Aim of the task - Counting only lines below that hold "legend", give the total alone.

Given entries -
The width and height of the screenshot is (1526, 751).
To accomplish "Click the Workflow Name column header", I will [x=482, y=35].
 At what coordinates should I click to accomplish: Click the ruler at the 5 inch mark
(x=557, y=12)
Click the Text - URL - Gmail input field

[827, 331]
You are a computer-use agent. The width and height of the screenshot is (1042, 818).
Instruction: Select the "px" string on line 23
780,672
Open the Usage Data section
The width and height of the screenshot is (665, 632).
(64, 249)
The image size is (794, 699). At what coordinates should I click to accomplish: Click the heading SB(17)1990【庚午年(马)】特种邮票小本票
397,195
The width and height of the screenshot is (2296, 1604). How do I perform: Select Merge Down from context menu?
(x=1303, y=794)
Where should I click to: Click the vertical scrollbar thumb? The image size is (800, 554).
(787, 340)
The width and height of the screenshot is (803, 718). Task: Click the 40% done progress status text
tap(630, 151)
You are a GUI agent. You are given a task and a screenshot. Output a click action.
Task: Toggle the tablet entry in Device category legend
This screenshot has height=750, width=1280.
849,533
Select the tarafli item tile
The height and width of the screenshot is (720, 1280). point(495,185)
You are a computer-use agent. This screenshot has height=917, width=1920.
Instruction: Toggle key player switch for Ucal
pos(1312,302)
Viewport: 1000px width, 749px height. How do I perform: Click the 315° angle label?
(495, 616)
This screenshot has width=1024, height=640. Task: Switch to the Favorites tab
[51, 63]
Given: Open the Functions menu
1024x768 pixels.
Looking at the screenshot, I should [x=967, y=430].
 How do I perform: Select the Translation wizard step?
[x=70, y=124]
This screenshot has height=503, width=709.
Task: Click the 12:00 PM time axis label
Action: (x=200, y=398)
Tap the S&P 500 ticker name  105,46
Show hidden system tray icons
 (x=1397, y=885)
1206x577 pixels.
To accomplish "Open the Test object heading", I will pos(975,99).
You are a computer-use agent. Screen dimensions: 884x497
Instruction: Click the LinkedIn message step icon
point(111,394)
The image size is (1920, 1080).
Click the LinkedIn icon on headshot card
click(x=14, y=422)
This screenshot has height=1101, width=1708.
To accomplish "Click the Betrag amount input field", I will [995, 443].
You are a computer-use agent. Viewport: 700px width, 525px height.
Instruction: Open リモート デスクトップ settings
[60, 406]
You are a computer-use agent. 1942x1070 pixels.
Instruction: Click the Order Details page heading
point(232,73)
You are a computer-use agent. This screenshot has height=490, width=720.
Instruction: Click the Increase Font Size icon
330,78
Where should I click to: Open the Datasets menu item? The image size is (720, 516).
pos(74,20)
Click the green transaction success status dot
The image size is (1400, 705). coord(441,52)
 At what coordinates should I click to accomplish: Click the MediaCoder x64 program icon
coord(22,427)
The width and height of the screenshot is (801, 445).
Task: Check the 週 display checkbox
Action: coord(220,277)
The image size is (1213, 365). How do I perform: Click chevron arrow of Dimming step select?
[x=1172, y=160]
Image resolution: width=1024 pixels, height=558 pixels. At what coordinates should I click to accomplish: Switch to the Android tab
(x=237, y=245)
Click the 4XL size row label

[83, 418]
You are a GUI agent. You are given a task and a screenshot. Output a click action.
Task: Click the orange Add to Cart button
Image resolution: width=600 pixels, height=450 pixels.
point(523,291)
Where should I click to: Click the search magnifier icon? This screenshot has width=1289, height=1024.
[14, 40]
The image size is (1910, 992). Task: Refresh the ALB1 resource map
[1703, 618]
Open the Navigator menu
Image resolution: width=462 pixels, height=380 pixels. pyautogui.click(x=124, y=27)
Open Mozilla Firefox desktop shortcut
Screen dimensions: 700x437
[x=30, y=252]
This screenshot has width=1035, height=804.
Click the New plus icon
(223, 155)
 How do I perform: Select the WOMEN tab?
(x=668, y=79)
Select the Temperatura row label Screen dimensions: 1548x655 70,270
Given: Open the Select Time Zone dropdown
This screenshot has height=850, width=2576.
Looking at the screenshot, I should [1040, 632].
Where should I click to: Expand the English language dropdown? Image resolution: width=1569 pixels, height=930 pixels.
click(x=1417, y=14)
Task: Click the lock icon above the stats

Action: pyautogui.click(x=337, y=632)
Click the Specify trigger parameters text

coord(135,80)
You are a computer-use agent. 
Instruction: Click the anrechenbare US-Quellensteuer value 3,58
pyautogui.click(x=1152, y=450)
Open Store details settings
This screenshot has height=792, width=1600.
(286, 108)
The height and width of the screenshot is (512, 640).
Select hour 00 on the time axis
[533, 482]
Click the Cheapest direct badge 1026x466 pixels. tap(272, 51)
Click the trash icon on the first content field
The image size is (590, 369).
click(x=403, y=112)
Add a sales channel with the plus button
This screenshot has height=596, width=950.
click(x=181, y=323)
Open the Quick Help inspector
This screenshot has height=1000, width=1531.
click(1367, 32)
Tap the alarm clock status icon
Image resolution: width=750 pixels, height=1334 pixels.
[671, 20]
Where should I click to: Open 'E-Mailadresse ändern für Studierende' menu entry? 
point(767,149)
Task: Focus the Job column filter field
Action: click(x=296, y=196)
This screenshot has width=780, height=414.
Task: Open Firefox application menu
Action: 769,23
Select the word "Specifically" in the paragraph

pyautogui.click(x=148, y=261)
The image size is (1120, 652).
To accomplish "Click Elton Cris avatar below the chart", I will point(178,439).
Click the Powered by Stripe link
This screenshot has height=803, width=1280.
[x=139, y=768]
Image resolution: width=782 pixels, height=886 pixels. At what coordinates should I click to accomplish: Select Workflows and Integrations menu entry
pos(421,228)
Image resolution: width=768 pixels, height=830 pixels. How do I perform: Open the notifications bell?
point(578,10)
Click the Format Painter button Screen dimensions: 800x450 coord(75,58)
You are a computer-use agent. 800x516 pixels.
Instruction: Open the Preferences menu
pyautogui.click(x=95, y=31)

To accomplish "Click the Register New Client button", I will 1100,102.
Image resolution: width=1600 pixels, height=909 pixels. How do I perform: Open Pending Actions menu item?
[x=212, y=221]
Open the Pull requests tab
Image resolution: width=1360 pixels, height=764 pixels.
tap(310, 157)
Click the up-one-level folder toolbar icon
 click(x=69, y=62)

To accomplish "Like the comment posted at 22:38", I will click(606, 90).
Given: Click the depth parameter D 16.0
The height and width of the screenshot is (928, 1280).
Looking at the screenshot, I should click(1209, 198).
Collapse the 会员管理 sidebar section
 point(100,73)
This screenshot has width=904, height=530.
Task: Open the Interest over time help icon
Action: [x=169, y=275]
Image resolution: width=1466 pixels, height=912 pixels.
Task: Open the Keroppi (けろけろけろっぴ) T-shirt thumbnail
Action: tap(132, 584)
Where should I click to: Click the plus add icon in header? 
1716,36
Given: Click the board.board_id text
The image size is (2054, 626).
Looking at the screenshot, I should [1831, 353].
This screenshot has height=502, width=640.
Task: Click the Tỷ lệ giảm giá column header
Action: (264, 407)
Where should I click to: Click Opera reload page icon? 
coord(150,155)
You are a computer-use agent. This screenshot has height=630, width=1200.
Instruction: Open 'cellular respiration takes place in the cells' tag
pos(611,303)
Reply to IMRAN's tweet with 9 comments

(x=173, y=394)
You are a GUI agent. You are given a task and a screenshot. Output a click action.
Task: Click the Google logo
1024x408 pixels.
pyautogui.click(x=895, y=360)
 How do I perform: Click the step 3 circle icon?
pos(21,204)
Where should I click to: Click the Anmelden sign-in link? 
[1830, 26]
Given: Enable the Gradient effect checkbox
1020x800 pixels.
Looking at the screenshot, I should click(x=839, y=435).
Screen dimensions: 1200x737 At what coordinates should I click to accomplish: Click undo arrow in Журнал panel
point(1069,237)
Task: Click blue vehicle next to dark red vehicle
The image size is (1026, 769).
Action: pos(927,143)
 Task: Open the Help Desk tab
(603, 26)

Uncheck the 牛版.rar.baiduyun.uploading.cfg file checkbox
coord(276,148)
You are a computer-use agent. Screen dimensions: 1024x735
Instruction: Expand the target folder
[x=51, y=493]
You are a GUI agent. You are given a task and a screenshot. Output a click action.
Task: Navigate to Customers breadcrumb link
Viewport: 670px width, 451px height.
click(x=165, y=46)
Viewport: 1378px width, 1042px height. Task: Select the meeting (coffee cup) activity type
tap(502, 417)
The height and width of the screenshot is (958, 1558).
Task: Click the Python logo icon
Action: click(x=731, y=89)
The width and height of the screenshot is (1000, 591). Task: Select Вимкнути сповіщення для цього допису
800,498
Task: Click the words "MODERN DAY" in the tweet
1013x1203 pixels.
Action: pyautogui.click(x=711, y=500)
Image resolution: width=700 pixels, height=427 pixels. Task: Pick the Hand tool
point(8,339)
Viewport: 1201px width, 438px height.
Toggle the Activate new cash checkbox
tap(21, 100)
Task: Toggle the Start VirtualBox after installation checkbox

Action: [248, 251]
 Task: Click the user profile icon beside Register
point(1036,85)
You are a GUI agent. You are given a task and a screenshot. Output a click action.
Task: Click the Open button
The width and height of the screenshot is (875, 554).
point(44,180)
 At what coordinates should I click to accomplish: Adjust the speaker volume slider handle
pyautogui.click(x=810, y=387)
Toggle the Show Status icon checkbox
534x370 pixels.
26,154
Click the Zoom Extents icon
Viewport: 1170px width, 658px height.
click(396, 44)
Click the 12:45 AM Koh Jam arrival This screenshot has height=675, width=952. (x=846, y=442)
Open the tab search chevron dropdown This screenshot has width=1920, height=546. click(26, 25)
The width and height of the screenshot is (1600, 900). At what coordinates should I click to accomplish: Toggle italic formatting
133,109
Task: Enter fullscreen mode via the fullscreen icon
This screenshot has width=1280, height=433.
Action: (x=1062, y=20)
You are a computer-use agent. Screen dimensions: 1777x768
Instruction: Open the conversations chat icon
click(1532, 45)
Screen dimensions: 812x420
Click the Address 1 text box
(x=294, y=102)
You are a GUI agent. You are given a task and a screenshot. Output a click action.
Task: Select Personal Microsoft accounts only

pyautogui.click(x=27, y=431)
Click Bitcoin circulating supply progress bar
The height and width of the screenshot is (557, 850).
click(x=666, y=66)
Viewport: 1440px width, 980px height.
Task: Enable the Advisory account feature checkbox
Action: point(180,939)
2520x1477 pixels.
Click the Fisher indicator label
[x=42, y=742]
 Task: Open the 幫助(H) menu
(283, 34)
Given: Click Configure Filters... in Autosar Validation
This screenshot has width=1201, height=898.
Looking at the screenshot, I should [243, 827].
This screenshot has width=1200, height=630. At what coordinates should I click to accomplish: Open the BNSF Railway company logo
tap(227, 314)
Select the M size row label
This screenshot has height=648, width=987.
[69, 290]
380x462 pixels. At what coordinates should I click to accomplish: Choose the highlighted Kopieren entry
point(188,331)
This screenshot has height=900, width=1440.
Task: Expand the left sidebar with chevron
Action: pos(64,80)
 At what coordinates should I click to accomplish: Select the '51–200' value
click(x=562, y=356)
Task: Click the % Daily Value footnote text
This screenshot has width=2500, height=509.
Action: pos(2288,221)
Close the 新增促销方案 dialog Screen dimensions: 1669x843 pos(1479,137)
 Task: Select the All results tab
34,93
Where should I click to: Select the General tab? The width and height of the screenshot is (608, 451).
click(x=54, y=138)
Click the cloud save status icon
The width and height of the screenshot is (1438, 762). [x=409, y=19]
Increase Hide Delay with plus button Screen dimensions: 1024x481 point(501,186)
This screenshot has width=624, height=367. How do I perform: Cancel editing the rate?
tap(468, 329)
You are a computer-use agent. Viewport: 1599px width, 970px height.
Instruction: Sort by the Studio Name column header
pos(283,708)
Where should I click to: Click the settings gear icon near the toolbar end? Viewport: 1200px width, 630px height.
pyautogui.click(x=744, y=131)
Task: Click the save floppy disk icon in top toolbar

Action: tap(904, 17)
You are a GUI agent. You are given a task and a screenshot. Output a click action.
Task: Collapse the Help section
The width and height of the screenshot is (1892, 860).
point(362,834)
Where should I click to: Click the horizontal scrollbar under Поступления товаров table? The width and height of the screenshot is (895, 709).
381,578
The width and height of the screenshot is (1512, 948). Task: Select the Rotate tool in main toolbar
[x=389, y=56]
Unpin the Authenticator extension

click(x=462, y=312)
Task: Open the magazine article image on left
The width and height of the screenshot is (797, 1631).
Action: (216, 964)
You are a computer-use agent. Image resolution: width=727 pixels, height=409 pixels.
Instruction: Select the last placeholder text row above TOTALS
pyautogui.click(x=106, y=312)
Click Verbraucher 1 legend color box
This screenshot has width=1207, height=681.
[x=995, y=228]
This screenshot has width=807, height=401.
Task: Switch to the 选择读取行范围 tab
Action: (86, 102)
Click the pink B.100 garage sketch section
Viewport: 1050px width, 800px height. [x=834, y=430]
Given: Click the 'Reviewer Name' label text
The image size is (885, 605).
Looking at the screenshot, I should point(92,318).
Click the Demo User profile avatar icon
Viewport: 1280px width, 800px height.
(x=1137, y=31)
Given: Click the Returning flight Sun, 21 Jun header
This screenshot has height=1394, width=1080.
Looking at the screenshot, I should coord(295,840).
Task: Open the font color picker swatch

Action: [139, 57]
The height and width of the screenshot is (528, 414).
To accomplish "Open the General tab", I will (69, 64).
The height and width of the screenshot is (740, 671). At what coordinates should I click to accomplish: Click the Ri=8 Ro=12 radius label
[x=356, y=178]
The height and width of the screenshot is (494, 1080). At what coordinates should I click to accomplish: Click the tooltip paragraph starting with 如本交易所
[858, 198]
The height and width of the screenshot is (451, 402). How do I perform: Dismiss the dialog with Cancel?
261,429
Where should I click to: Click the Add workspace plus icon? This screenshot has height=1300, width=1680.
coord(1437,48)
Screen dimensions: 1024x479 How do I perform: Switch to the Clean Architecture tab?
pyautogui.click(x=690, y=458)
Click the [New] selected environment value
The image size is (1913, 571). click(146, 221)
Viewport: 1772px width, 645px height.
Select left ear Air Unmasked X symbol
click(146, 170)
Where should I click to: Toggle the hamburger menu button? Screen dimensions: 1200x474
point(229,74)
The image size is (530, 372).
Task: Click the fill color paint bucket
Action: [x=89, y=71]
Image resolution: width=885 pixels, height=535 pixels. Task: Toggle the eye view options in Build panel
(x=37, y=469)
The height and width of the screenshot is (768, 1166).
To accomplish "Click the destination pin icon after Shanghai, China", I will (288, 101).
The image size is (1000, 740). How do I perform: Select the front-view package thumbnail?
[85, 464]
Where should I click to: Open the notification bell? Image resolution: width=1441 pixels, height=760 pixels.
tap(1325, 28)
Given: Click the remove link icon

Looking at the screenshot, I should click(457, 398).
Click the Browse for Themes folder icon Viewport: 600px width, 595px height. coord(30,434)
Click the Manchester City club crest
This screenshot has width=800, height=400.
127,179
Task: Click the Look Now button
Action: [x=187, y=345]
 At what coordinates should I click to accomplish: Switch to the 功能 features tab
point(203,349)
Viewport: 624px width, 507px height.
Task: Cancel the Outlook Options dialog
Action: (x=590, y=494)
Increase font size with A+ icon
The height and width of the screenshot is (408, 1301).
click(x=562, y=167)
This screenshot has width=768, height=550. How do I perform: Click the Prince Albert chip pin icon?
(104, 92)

Answer for this exercise - 2